- DATE: June 2009
At St John The Baptist Church of England School in Hoxton, play is a fundamental part of the school’s curriculum. The head teacher believes that introducing innovative play ideas in their school has had a great impact on the quality of children’s education and their enjoyment in school.
This case study is an example of:
- school or extended school provision
- unstructured play provision
- inner city provision
St John The Baptist Church of England School, in the London borough of Hackney, set out a long-term programme to tackle poor grades and problem behaviour in the school through developing innovative play spaces designed for and with the children.
Adventure playground structures, with cargo nets, aerial walkways, a zip wire, a sand pit and a large stage area, have been built in the playgrounds. Classrooms extend into the playground, sheltered by a glass roof canopy. There are flower gardens, and children grow their own organic vegetables which are used by kitchen staff for school dinners. Teachers are free to use the play facilities at the school to help them to teach aspects of the curriculum.
The school is located in a diversely populated and socially deprived area. Since developing the play facilities, the school has seen drastic changes in terms of attendance records, academic grades and even improvements in the children’s behaviour. Ofsted inspections have also documented significant improvements in the overall running of the school.
Children and community involvement
Children were involved in the design of the play facilities and consulted about what they wanted out of the adventure playground. Children created models of ideas for the structures and voted on what would be included. This is reflected in the challenging play structures and green spaces now in the playground.
Along with neighbouring schools, St John The Baptist offers an extended school service, including a breakfast club and has offered a holiday scheme for people in the local community to use the facilities.
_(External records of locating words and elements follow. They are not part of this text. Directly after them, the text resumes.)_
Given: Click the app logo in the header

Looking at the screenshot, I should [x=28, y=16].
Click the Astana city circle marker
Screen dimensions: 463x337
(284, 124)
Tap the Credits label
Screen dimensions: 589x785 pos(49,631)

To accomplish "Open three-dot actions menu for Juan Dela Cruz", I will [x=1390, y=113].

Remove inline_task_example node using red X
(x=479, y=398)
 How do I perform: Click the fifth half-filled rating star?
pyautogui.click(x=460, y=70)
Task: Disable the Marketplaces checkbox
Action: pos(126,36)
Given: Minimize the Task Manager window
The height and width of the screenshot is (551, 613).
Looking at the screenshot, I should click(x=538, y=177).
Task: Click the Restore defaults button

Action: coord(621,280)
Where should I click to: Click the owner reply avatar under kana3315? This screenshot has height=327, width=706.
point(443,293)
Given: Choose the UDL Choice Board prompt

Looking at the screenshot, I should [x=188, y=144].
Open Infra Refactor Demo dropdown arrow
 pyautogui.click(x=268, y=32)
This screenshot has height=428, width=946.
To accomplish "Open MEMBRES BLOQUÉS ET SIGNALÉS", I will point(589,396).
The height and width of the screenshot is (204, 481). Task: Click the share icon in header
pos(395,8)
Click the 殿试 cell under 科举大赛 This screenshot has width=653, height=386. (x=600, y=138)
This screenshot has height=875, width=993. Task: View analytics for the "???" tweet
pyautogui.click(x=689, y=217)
Staff, policies and funding
Funding for the play features came from additional grants from charitable funders, rather than from core school funding. Playworkers regularly visit the school to improve children’s play experiences and teachers and parents are being trained as NVQs level Playworkers to help supervise the extended school services. The school has employed a full-time play manager who will further extend the services and work with the school to develop the relationship between play and learning. Starting autumn 2009, school staff will start a Masters in Play, which will be funded by the school. The school is working with a number of professionals to achieve this and hope that this will help to highlight the role of play in education and communities.